Monday, March 13, 2017

Young, Blonde, and Out for Revenge—Review of Falcone Strike

Falcone Strike is Christopher Nuttall’s sequel to The Oncoming Storm (see my review here), so we know that Kat Falcone survived the hair-raising climactic scenes in the first book. A hero of the Commonwealth, her reward is to be given an impossible mission: She must lead a flotilla of decrepit ships that are old enough to be called antiques behind enemy lines, raiding as much of the enemy supply lines as she can.

It takes so long to install modern parts on the ships, half the crew get assigned to other missions. They get mismatched crew members—including shore patrolmen, who used to get in fistfights with crew on leave. But Kat still has Williams, her executive officer, whose long experience and steady hand were so vital in their original adventure.
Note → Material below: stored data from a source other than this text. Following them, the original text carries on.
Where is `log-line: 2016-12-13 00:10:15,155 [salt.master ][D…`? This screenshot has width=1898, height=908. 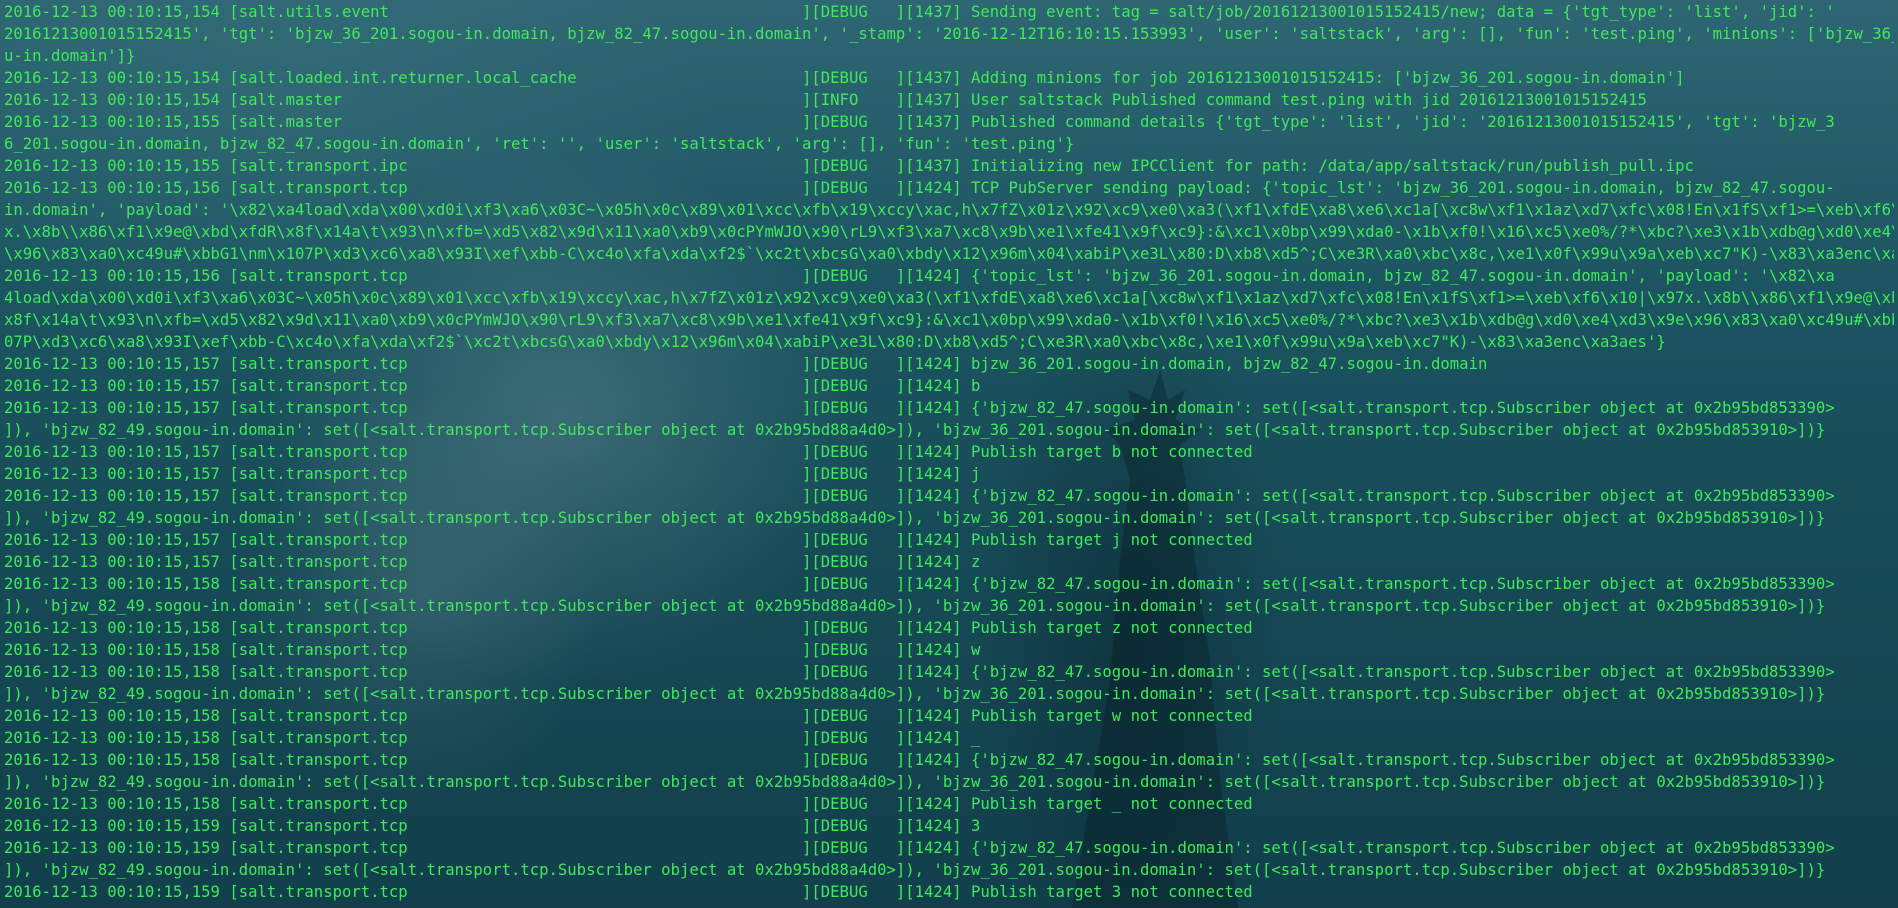
log-line: 2016-12-13 00:10:15,155 [salt.master ][D… is located at coordinates (920, 122).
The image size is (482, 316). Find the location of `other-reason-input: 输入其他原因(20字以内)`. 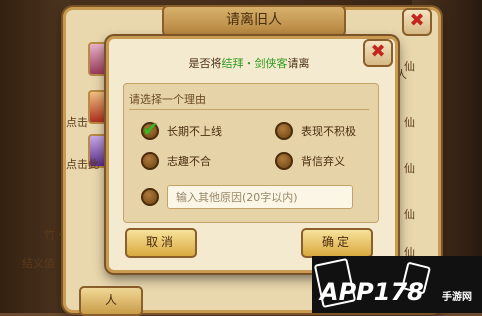

other-reason-input: 输入其他原因(20字以内) is located at coordinates (260, 197).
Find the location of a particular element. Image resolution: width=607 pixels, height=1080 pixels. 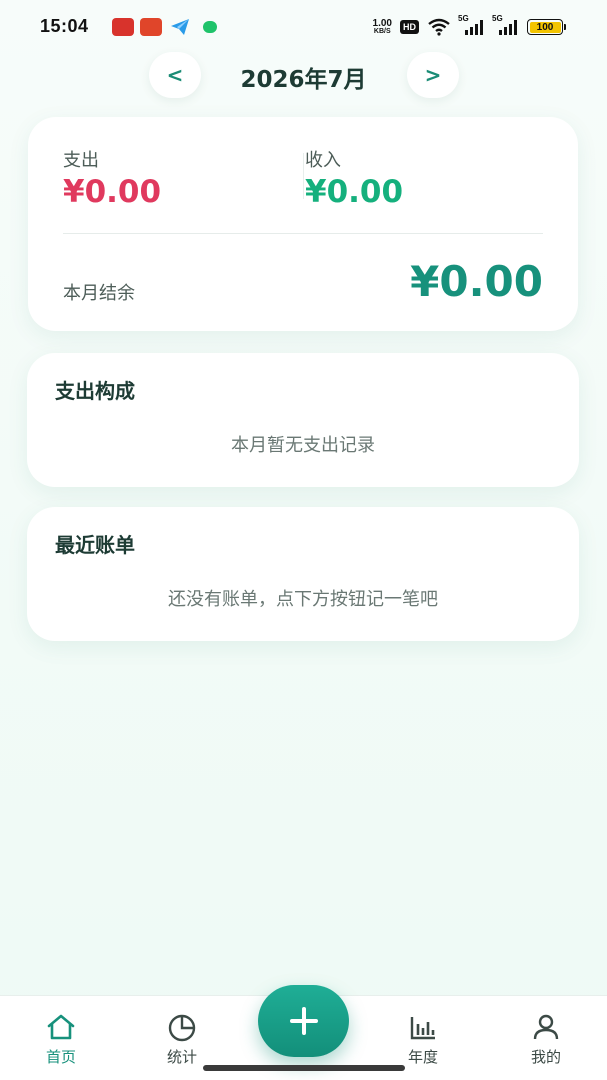

tab-label: 我的 is located at coordinates (546, 1057).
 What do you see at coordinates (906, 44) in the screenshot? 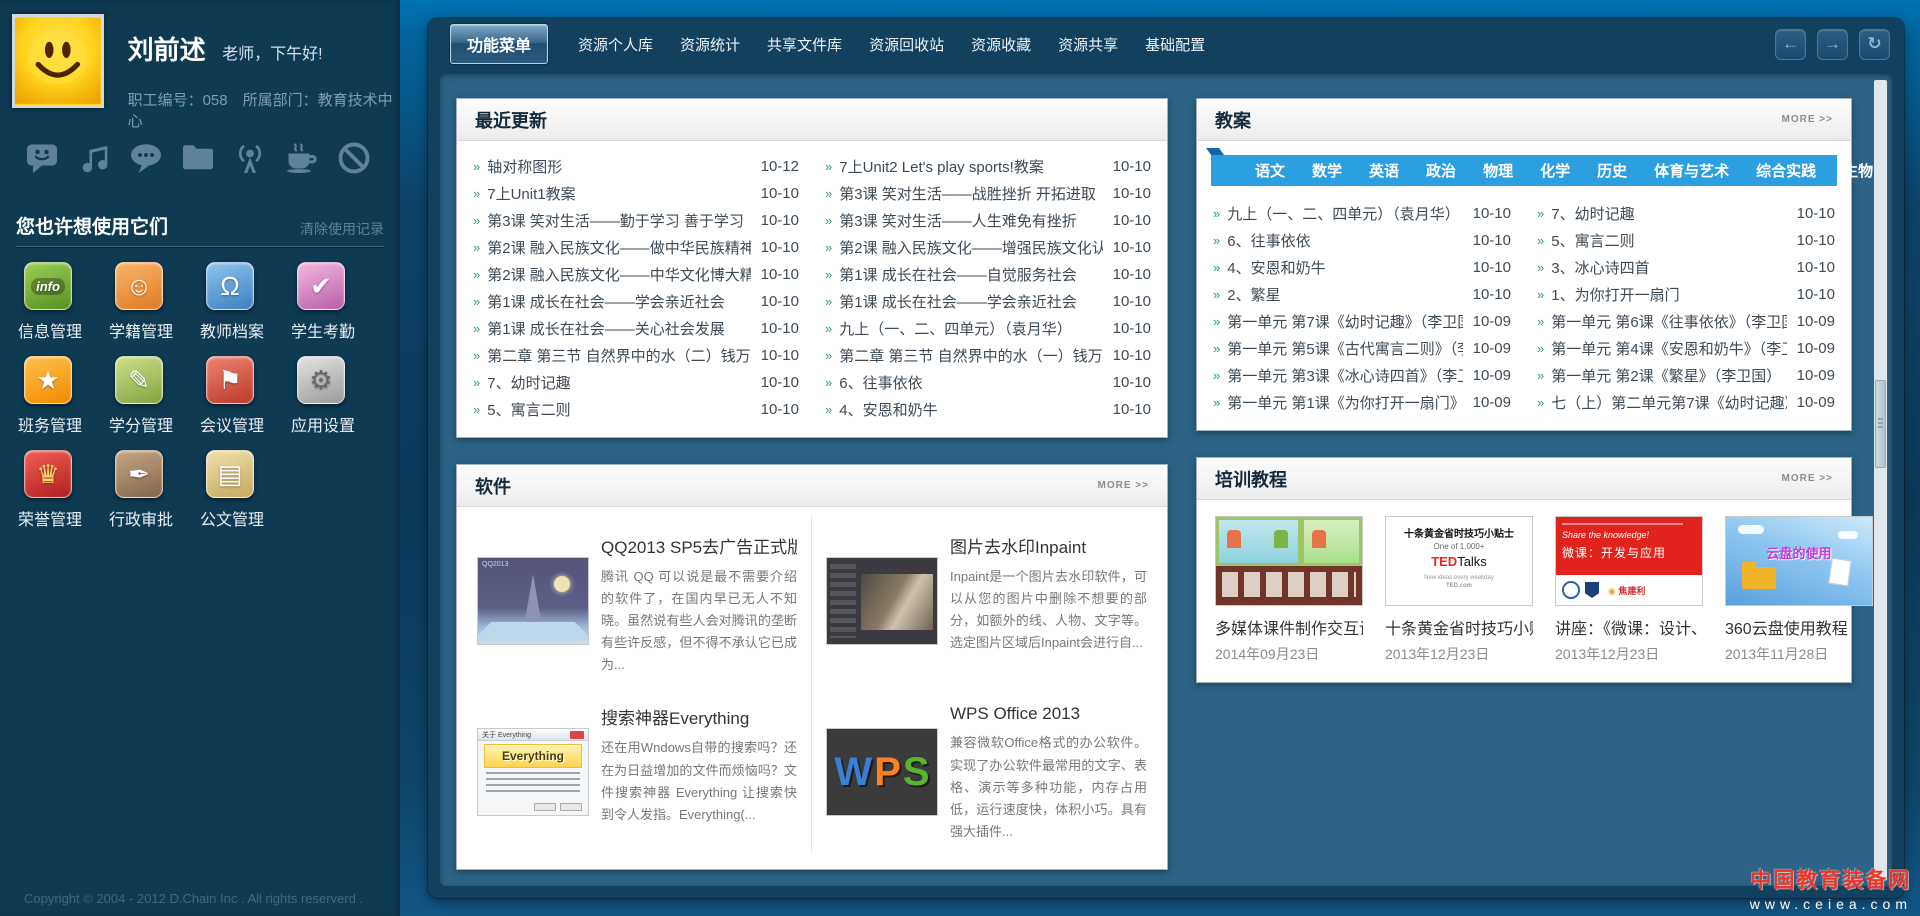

So, leading a flotilla that could be vaporized by one broadside of an enemy dreadnought, Kat goes to do as much damage to the enemy as possible, to make up for the shellacking they gave her Commonwealth.



Once again, Christopher Nuttall has delivered a fresh and believable military science fiction novel. We are right there with Kat Falcone as she has to grope her way through uncertain space. Her dilemmas are laid out by realistic dialog, and although each decision has its pluses and minuses, we can see her reasoning.

This is a hardened Kat compared to what she was like in the first novel. If a civilian enemy ship is given the chance to surrender and it powers up its engines, she destroys it.

William, her executive officer, uses his experience and contacts to get in with raiders, which anyone else would find impossible to do, to extract needed information from that disgusting group. And we get more insight into the nature of the enemy, who are striking out from their home planet of Ahura-Mazda—religious fanatics with whom there can be no compromise.

As with the first novel, Nuttall set us up for conflicts that did not occur—no fistfights among the crew, no equipment failure at critical moments. And he still italicizes words to show stress in the wrong part of a sentence, if you know what I mean.


But get The Oncoming Storm, then Falcone Strike. If you like science fiction and are not familiar with the military side, or vice versa, these will be good reads. 

1 comment:

  1. Sounds like a fascinating book. Thank you for sharing this review.